Free Film School #126: Films ARE Voyeurism

Welcome back to CraveOnline‘s award-winning Free Film School, winner of the prestigious Made-Up Award We Give To Ourselves award. This week, we’re going to accuse you of voyeurism.

Films, of course, turn us all into voyeurs. All films offer us, the audience, a chance to peer through a window, into the lives of others, all from the safe distance of a movie theater. We can look and look, and judge and judge, and not worry about ever getting caught. Indeed, since the events in a movie (fiction, documentary, and otherwise) were by necessity recorded earlier, and have to be projected in a room far distant from the subjects, we have become almost the Platonic ideal of a voyeur. We are digging through these people’s purses, totally unbeknownst to them.

And that is actually the very nature of film. We must be voyeuristic to want to watch a movie. We must spy. We must be passive absorbers of other people’s lives. When looked at a certain way, watching a movie is tantamount to committing a pathetic crime. Film’s very nature transforms us into solitary peeping toms who are getting our thrills vicariously through the lives of others.

But this is not always acknowledged. The voyeuristic nature of film is rarely brought our attention because, well, it’s an intrinsic part of absorbing arts and entertainment. Films, books, paintings, theater… all of these media can (and most often do) present us with a fictionalized version of life, often authored by someone else. The audience is invited to leave the “real” world behind, and absorb a new world, peeking in on the imagination of another. The new world may not be an idealized world, or even something too far removed from actual reality. But by being put in an objective place, the art in question instantly forms a “watching/watched” relationship with the audience.

I’ve always resented when a movie or piece of entertainment is referred to as “escapism” (is life so horrible that it needs to be escaped from? and can stupid action movies really provide that?), but that is exactly what all films provide. A kind of cognitive separation from the real world. Plato was right. We may be physical beings, but we are constantly living in a metaphysical universe. Movies provide us with windows into various metaphysical universes.

He said pretentiously.

Sorry to delve so abstractly into the psychology of movies for a moment there, but my point remains valid. We are all spies, and movies are all exhibitionists. For the most part, movies openly allow us to spy in, unabashed and unashamed. We are invited to spy on people having personal dramas, exciting adventures, tender emotions, dark impulses. Movies are laid bare, and we consume them. We are not made to feel guilty about our voyeurism. We are openly encouraged. In a way, the audience is always superior to a movie, because it’s sacrificing itself for us. It’s feeling its emotions for us, and we get to judge and feel at our whim.

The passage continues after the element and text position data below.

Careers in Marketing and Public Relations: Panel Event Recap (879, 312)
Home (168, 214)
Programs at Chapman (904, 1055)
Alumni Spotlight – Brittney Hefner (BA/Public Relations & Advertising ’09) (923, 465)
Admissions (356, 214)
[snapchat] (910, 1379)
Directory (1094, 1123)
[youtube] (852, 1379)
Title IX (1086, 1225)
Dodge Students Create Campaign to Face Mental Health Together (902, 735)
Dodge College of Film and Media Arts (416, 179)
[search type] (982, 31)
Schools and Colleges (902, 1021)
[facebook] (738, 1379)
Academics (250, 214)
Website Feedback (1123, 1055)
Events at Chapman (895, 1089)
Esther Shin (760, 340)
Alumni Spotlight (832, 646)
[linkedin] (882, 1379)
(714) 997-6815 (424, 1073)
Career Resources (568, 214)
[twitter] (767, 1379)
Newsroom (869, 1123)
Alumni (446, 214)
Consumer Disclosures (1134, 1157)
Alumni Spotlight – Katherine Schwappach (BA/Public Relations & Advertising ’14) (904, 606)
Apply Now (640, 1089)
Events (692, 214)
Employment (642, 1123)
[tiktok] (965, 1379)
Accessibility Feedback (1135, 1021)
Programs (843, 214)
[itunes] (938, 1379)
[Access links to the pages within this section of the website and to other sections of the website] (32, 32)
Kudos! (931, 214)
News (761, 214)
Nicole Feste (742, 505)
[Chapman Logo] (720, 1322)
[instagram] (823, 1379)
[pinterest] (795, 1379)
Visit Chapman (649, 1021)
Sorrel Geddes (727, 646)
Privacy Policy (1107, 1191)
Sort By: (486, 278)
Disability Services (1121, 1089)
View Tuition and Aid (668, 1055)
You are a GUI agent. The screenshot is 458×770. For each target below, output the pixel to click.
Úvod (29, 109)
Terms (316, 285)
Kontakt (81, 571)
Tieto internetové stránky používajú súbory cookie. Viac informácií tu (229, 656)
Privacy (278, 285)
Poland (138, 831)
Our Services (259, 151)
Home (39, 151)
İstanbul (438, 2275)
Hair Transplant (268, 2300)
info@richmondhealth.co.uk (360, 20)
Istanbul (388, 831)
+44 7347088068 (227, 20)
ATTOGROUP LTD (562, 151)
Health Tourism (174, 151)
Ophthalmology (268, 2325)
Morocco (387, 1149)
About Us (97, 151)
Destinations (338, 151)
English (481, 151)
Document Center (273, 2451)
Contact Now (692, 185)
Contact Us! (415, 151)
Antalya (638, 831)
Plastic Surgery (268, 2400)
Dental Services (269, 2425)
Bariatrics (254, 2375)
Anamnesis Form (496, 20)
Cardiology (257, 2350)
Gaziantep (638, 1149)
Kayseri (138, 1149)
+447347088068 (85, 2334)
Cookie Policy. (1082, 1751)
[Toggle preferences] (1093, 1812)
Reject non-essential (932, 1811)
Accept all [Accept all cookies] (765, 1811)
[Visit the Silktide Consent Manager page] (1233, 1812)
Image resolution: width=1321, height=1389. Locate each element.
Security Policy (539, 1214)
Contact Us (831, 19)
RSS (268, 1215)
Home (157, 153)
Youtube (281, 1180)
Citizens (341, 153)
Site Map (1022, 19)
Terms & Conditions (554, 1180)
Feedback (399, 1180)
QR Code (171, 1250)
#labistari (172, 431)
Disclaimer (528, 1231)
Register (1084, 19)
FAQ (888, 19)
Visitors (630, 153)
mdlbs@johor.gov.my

Except on those few occasions when a savvy filmmaker will bring the “act of watching” to the fore, and make us suddenly aware of our part in the movie-watching process. Sometimes a movie will cleverly hold up a mirror, and we’ll see ourselves as part of the objective experience. I would argue that these films are some of the best movies because of this relationship. When a movie can call attention to the audience and still remain engaging, then it’s done something clever and interesting.

Of course, that brings up an important question: Are all films exploitative? The simple, easy, and totally correct answer is a resounding yes. True, you may be invited to feel sympathy for the object on screen, but we’re also looking at it. By being filmed, everything on screen becomes an object. If you point a camera at an attractive actress, for instance, you are hereby encouraged to ogle. Don’t feel bad. She is a real person on one level, but most immediately, she is an image to consume. Same with attractive men. Same with anyone, really. All movies, then, are exploitation movies.